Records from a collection
====

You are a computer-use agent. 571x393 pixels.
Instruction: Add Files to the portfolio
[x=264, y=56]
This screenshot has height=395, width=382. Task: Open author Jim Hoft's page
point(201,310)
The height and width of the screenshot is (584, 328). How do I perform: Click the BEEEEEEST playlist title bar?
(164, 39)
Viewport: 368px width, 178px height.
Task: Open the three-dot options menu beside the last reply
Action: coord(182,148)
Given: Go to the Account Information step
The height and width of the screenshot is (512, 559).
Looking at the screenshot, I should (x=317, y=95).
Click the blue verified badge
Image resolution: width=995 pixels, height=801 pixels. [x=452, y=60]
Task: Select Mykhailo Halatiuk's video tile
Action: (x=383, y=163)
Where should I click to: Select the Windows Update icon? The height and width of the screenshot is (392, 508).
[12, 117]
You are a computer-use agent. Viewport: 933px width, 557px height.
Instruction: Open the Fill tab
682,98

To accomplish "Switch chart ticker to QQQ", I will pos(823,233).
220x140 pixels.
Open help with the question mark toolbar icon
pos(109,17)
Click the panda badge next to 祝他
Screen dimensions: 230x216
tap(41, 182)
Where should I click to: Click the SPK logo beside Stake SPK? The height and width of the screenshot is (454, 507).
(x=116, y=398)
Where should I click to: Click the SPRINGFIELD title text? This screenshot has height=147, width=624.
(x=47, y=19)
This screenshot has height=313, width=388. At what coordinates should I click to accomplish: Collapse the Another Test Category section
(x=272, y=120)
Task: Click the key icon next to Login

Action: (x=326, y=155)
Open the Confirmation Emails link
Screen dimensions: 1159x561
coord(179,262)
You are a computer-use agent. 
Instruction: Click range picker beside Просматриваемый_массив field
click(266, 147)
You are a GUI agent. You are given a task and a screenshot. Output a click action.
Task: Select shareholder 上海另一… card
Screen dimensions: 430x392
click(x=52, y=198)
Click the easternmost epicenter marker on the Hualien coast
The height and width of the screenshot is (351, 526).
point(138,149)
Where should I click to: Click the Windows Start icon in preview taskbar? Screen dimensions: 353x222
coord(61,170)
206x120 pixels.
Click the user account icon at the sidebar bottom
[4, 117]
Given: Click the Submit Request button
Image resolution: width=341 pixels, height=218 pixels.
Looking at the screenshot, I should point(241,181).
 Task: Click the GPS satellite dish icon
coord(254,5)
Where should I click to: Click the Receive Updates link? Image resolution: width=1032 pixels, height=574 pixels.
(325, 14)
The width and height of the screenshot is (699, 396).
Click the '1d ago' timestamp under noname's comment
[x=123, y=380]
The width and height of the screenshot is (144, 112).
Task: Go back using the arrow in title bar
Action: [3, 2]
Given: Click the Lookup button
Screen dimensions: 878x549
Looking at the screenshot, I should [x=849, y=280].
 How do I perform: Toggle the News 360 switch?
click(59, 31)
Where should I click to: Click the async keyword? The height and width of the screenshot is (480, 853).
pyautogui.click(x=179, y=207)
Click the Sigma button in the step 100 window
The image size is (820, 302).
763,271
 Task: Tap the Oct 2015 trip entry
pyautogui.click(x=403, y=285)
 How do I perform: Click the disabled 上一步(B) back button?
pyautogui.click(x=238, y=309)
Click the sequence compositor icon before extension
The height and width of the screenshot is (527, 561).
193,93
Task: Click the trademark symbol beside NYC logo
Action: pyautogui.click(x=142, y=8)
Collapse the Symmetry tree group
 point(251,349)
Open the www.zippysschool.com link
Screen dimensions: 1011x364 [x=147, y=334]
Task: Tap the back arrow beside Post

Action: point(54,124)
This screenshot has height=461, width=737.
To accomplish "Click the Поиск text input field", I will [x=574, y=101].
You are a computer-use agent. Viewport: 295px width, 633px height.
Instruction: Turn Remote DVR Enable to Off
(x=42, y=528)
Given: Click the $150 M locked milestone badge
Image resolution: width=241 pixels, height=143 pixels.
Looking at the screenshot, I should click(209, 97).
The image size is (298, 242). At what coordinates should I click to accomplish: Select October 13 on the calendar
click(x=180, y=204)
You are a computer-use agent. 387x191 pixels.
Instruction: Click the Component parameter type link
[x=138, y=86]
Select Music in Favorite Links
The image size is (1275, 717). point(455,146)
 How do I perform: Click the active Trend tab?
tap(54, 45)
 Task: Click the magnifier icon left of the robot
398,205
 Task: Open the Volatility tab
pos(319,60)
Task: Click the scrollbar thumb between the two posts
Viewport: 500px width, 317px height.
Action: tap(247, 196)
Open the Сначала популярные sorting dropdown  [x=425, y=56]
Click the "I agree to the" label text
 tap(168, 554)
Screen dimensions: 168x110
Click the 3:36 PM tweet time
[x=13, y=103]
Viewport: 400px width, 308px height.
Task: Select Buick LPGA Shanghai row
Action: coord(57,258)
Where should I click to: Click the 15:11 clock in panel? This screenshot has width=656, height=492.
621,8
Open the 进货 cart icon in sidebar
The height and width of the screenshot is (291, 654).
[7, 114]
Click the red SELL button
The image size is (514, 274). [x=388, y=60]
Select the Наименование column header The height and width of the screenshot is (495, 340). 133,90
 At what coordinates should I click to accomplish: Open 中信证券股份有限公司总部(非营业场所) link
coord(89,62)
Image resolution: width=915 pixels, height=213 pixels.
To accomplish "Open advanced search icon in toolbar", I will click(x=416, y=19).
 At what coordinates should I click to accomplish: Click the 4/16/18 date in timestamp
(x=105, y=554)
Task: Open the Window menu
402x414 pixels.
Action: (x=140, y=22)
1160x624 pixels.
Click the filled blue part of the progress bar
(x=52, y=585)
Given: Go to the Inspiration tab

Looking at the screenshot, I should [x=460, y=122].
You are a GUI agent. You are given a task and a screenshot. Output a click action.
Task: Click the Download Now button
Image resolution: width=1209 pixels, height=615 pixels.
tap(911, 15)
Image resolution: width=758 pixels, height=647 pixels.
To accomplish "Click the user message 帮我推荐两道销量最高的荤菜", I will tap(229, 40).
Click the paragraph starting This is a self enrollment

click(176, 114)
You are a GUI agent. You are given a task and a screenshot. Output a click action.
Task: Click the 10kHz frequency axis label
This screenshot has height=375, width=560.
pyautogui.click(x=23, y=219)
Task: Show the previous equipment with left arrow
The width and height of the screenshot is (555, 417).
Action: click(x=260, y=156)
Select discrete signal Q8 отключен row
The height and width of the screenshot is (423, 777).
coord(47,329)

====

**PROBLEM DESCRIPTION**
Line count for the word "agent": tally the lines in the records that include it and give only the result.

**WRITTEN ANSWER**
8